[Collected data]
..........

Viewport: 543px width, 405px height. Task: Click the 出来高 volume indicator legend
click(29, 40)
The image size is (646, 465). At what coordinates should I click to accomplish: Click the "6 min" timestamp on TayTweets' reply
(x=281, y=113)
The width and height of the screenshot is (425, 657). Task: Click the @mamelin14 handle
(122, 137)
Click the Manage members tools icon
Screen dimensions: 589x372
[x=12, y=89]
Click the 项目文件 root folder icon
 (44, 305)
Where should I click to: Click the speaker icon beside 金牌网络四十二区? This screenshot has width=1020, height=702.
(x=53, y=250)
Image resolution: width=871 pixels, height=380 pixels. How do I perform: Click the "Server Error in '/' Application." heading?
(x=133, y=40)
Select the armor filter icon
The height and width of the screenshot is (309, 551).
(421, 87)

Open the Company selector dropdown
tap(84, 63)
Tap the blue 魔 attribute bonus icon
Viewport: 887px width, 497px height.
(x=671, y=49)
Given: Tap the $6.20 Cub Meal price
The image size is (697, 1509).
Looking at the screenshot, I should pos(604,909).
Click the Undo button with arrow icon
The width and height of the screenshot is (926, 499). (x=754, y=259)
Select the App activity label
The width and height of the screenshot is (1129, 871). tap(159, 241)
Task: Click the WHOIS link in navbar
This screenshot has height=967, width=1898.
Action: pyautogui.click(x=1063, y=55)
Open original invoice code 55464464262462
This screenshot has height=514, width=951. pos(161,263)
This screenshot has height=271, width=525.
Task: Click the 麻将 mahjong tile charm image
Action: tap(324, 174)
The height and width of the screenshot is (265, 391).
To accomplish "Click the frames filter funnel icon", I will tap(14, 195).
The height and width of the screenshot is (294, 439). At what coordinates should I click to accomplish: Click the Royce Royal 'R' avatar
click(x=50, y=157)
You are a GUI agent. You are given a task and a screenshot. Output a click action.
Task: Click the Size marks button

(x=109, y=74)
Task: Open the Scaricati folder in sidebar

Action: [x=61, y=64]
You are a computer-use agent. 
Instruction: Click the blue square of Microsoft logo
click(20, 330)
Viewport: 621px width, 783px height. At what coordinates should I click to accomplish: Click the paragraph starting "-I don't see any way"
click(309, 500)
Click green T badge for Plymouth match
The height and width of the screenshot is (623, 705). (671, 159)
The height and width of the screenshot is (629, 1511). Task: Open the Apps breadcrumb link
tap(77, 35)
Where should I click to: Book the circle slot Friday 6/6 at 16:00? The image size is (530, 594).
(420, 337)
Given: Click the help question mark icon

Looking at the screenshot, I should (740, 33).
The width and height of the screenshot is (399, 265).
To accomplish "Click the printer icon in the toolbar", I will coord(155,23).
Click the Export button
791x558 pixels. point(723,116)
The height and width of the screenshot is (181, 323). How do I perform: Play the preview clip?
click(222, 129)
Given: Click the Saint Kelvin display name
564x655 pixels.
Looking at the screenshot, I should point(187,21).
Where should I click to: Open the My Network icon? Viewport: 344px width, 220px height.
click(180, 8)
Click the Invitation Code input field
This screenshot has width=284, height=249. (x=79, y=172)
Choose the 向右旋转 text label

..........

> _Your objective_
The records above should be repeated in full, exactly as given.

> _Result of the exercise_
Viewport: 543px width, 405px height. Task: Click the 出来高 volume indicator legend
click(29, 40)
The image size is (646, 465). At what coordinates should I click to accomplish: Click the "6 min" timestamp on TayTweets' reply
(x=281, y=113)
The width and height of the screenshot is (425, 657). Task: Click the @mamelin14 handle
(122, 137)
Click the Manage members tools icon
Screen dimensions: 589x372
[x=12, y=89]
Click the 项目文件 root folder icon
 (44, 305)
Where should I click to: Click the speaker icon beside 金牌网络四十二区? This screenshot has width=1020, height=702.
(x=53, y=250)
Image resolution: width=871 pixels, height=380 pixels. How do I perform: Click the "Server Error in '/' Application." heading?
(x=133, y=40)
Select the armor filter icon
The height and width of the screenshot is (309, 551).
(421, 87)

Open the Company selector dropdown
tap(84, 63)
Tap the blue 魔 attribute bonus icon
Viewport: 887px width, 497px height.
(x=671, y=49)
Given: Tap the $6.20 Cub Meal price
The image size is (697, 1509).
Looking at the screenshot, I should pos(604,909).
Click the Undo button with arrow icon
The width and height of the screenshot is (926, 499). (x=754, y=259)
Select the App activity label
The width and height of the screenshot is (1129, 871). tap(159, 241)
Task: Click the WHOIS link in navbar
This screenshot has height=967, width=1898.
Action: pyautogui.click(x=1063, y=55)
Open original invoice code 55464464262462
This screenshot has height=514, width=951. pos(161,263)
This screenshot has height=271, width=525.
Task: Click the 麻将 mahjong tile charm image
Action: tap(324, 174)
The height and width of the screenshot is (265, 391).
To accomplish "Click the frames filter funnel icon", I will tap(14, 195).
The height and width of the screenshot is (294, 439). At what coordinates should I click to accomplish: Click the Royce Royal 'R' avatar
click(x=50, y=157)
You are a GUI agent. You are given a task and a screenshot. Output a click action.
Task: Click the Size marks button

(x=109, y=74)
Task: Open the Scaricati folder in sidebar

Action: [x=61, y=64]
You are a computer-use agent. 
Instruction: Click the blue square of Microsoft logo
click(20, 330)
Viewport: 621px width, 783px height. At what coordinates should I click to accomplish: Click the paragraph starting "-I don't see any way"
click(309, 500)
Click green T badge for Plymouth match
The height and width of the screenshot is (623, 705). (671, 159)
The height and width of the screenshot is (629, 1511). Task: Open the Apps breadcrumb link
tap(77, 35)
Where should I click to: Book the circle slot Friday 6/6 at 16:00? The image size is (530, 594).
(420, 337)
Given: Click the help question mark icon

Looking at the screenshot, I should (740, 33).
The width and height of the screenshot is (399, 265).
To accomplish "Click the printer icon in the toolbar", I will coord(155,23).
Click the Export button
791x558 pixels. point(723,116)
The height and width of the screenshot is (181, 323). How do I perform: Play the preview clip?
click(222, 129)
Given: Click the Saint Kelvin display name
564x655 pixels.
Looking at the screenshot, I should point(187,21).
Where should I click to: Open the My Network icon? Viewport: 344px width, 220px height.
click(180, 8)
Click the Invitation Code input field
This screenshot has width=284, height=249. (x=79, y=172)
Choose the 向右旋转 text label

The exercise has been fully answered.